In de novelle is er eveneens een treffende scène rond de getuigen. De schoonvader en de broer van de ik-figuur worden als getuige voorgesteld, met de volgende lakonieke verwijzing naar de leeftijd van zijn schoonvader: ‘“Vier en tachtig jaar,” zegt hij, na de tientallen op zijn vingers te hebben nageteld.’ (48). De officiële acte vermeldt echter als eerste getuige ‘Pierre Jean Eastwick, scheepsmakelaar (...) kennis van den bruidegom’, d.i. Elsschots zwager ‘John’ P. Eastwick, getrouwd met Ida Scheurwegen en reder in Parijs bij wie Bennek Maniewski een jaar als bediende werkte. Als tweede getuige vermeldt de huwelijksacte inderdaad Elsschots schoonvader ‘Jozef Scheurwegen, zonder beroep, oud twee [sic] en tachentig jaar’. Ook de literaire allusie op Benneks document ‘met talrijke stempels’ (47) vindt in de vele verwijzingen naar bijgevoegde stukken een officiële tegenhanger. Op het huwelijkscontract wordt verwezen naar het ‘geboorteakt bij extrakt hieraangehecht’ en in de rechtermarge werd een twintigtal regels toegevoegd om te refereren aan een drievoudig herhaald ‘ingevolge hierbijgevoegd getuigschrift’. In de linkermarge van het contract werd op 16 augustus 1938 genoteerd dat het huwelijk ontbonden werd ‘in uitvoering van een vonnis der Rechtbank van Eersten aanleg te Dantzig van een en twintigsten Mei negentien honderd zeven en dertig’.

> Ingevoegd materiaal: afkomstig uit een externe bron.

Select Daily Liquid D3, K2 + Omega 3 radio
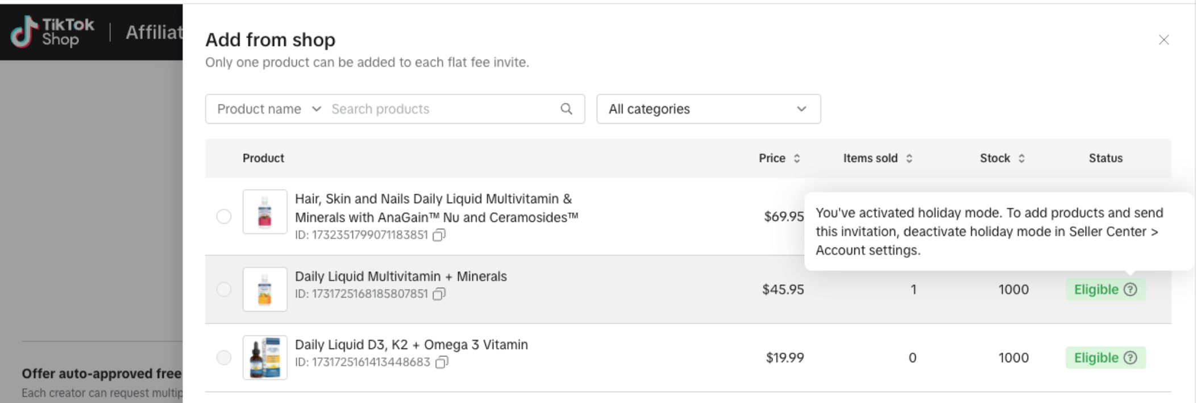 (224, 358)
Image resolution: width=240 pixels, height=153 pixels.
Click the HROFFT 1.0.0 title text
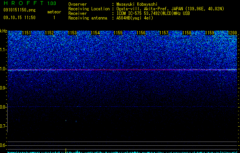pos(30,3)
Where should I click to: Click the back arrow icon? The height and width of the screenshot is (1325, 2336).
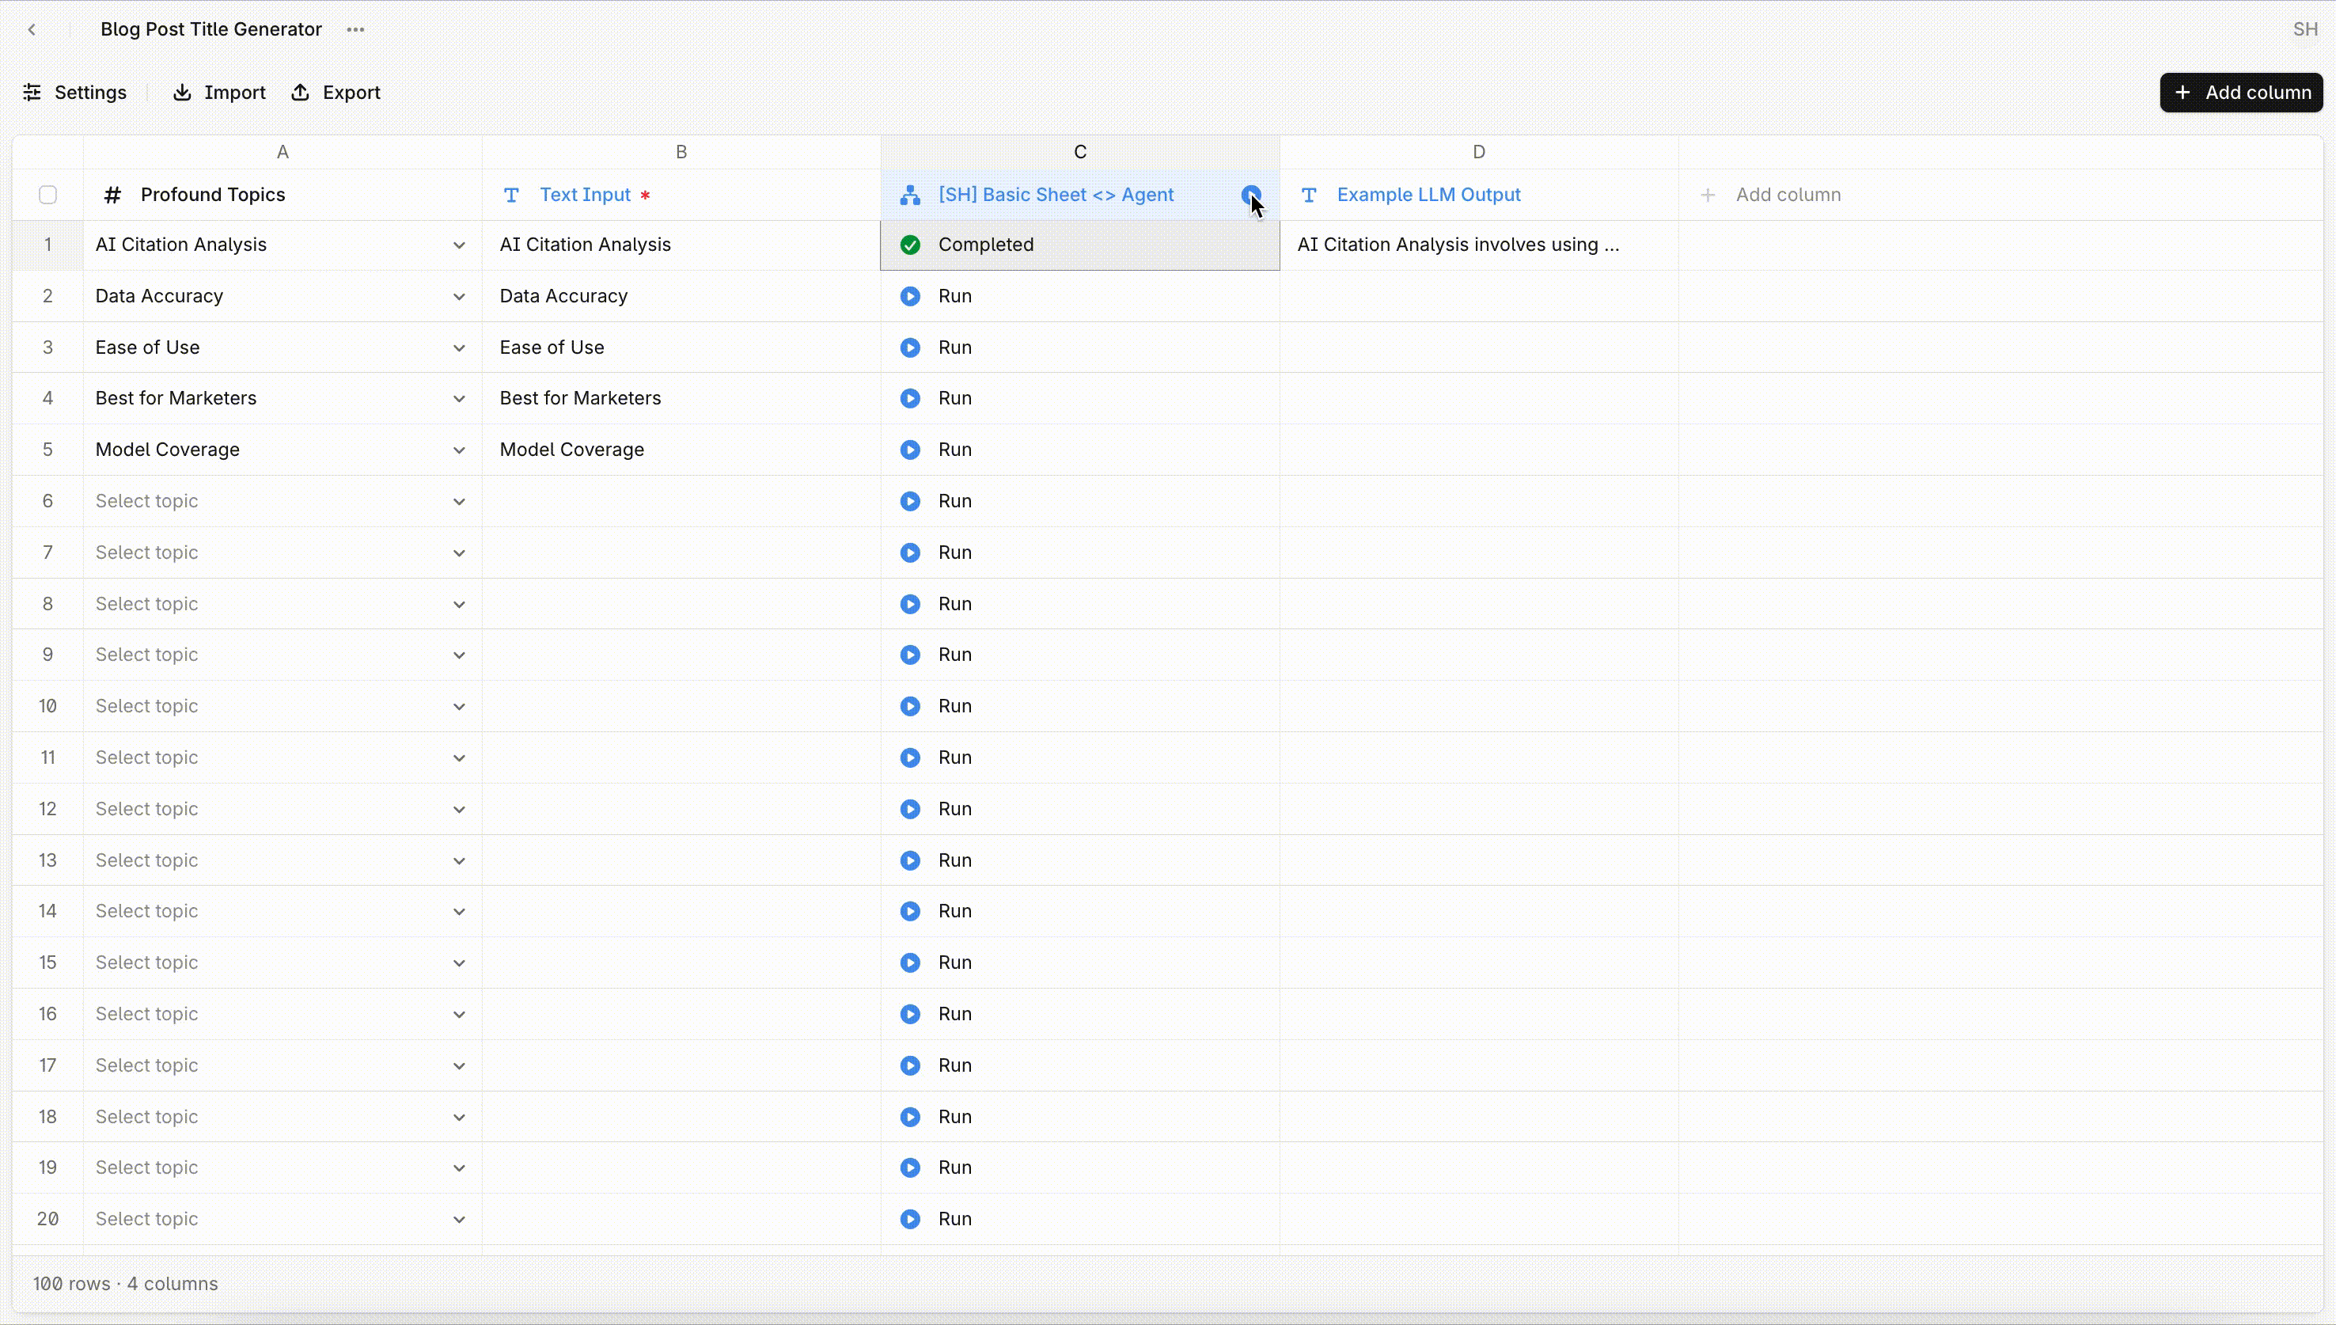(x=32, y=29)
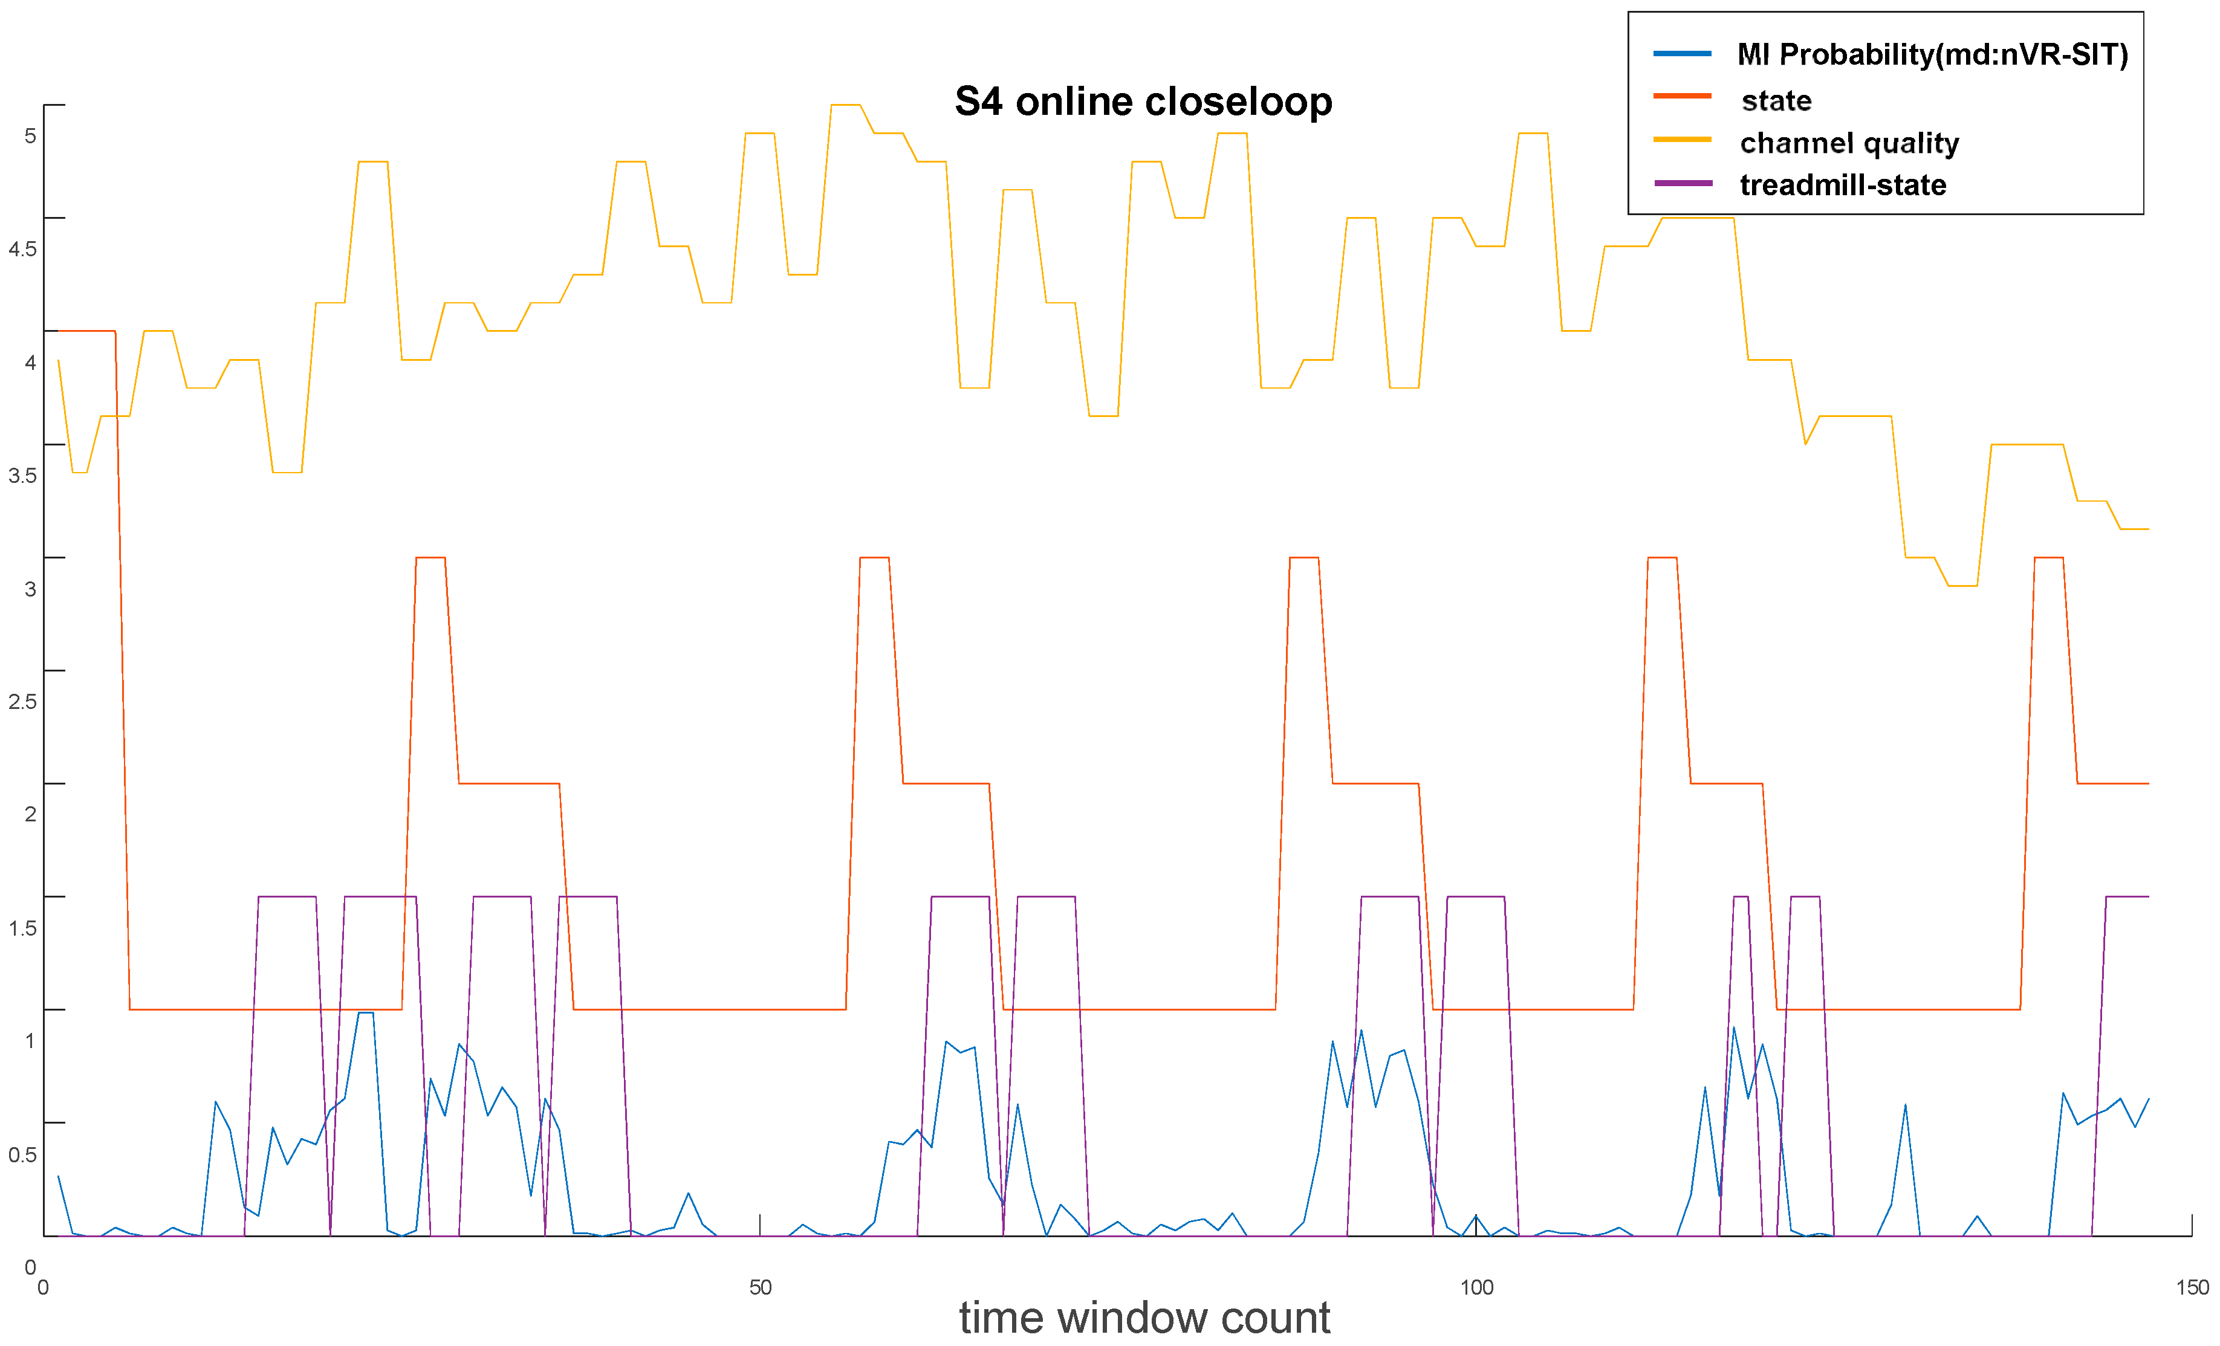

Diverse kuststeden waren ook vaak de ontmoetingsplaats voor Vlaamse en buitenlandse kunstenaars. In de vooroorlogse periode nam Felix Timmermans bijvoorbeeld geregeld deel aan de artiestenbijeenkomsten in het hotel Gauquié in Oostduinkerke en ontwierp er ook het logo voor het blad De Badgast (1933-1935), dat speciaal uitgegeven werd voor de Vlaamse toeristen aan de Westkust. Van 1952 tot 1976 waren er in Knokke de Internationale Biënnales voor de Poëzie. En voor de oorlog reeds werd er verschillende malen een Vlaamse Boekenweek georganiseerd in Oostende op initiatief van Frans Devriendt die de zaakvoerder was van de Internationale Boekhandel (toen: Adolf Buylstraat 33). Zo nodigde hij in 1934 R. Brulez, E. Claes, A. Sleeks, F. Timmermans en L. Zielens uit om een lezing te houden. In 1935 waren F. De Pillecijn, M. Gijsen, A. Hans, K. Jonckheere, M. Roelants en H. Teirlinck te gast in de zaal De Scala in Oostende. Op vrijdag 26 november 1937 hield Willem Elsschot er een lezing. Precies in dit verband publiceren we hier een totnogtoe onuitgegeven
| |
| |
briefwisseling van Elsschot die gericht is aan de organisatoren van deze Vlaamse Boekenweek uit het jaar 1937. Deze correspondentie omvat twee handgeschreven brieven en twee handgeschreven postkaarten. In de editie van Elsschots brieven (1993) horen de eerste drie stukken chronologisch thuis ná de kaart nr. 247 (geadresseerd aan Simon Vestdijk). Het vierde stuk is een dankkaart die chronologisch thuishoort ná de brieven 249 en 250 aan Jan Greshoff en Willem Gijssels.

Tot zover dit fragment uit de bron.